Restate the listing below word for word; no pictures belong in the copy.

### Source records
--------------------
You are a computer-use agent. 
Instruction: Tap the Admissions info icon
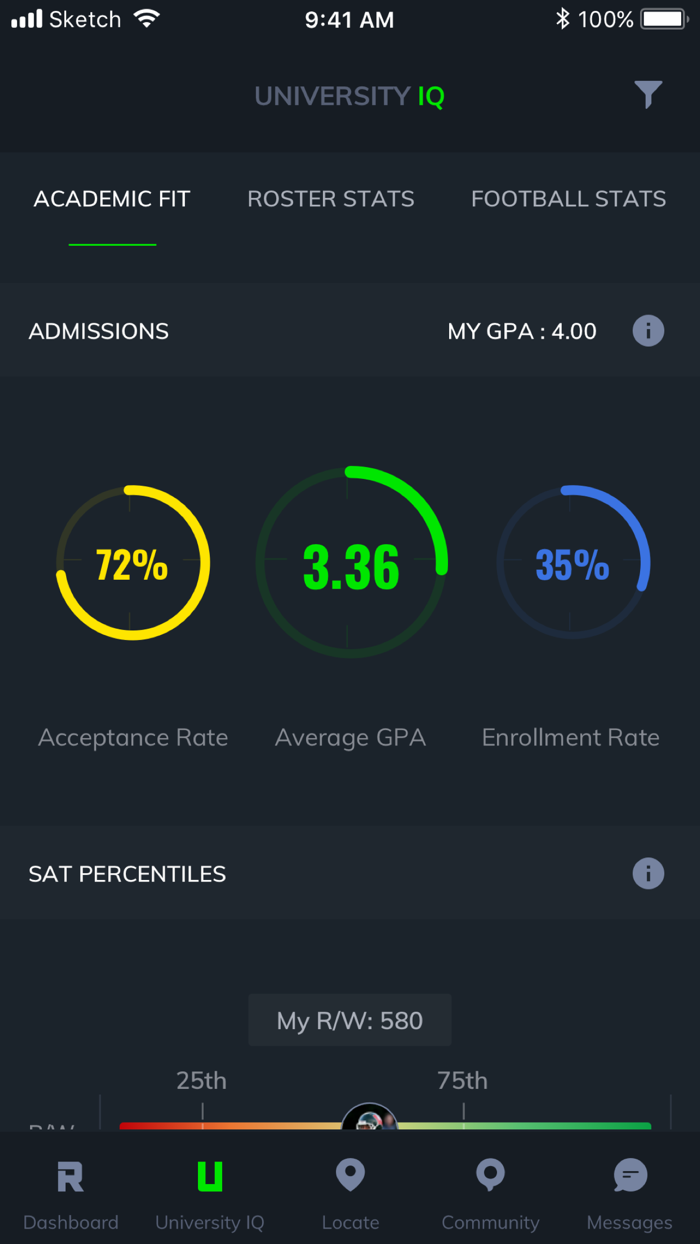tap(648, 331)
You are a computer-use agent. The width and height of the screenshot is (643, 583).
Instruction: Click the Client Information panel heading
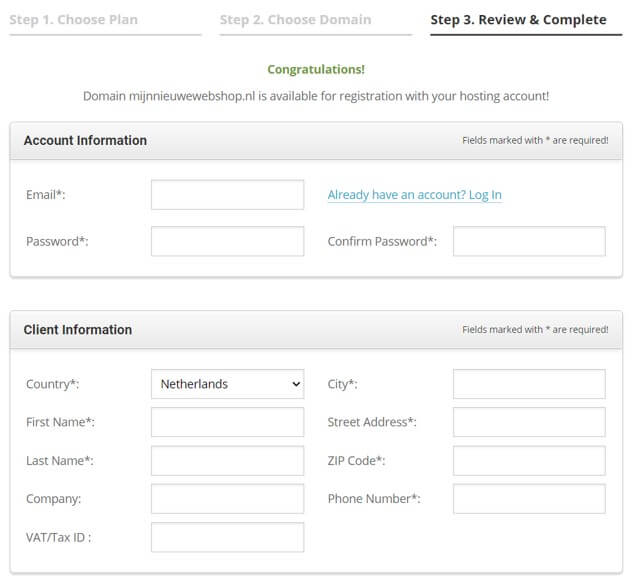pos(78,330)
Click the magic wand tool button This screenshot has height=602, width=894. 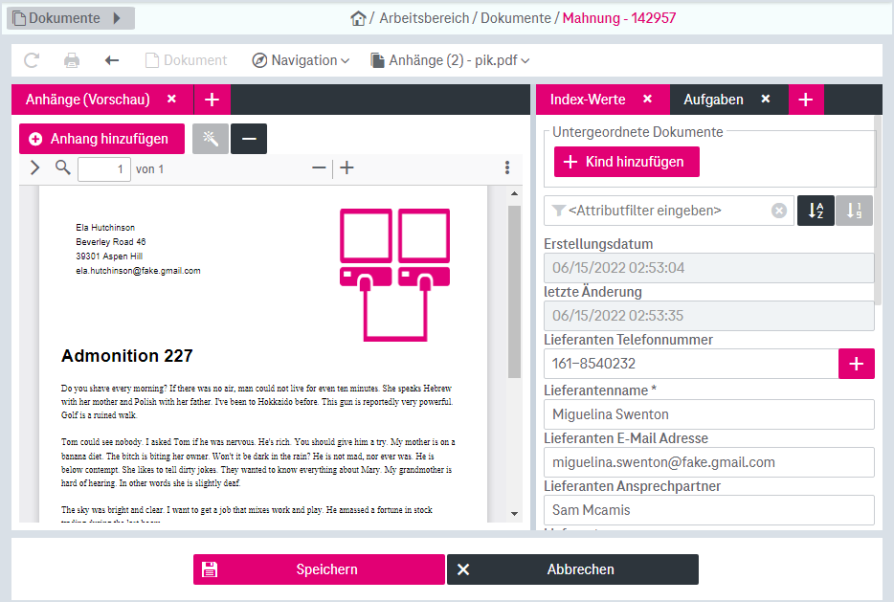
--------------------
### Solution to this problem
You are a computer-use agent. 
Instruction: Tap the Admissions info icon
tap(648, 331)
You are a computer-use agent. The width and height of the screenshot is (643, 583).
Instruction: Click the Client Information panel heading
pos(78,330)
Click the magic wand tool button This screenshot has height=602, width=894. 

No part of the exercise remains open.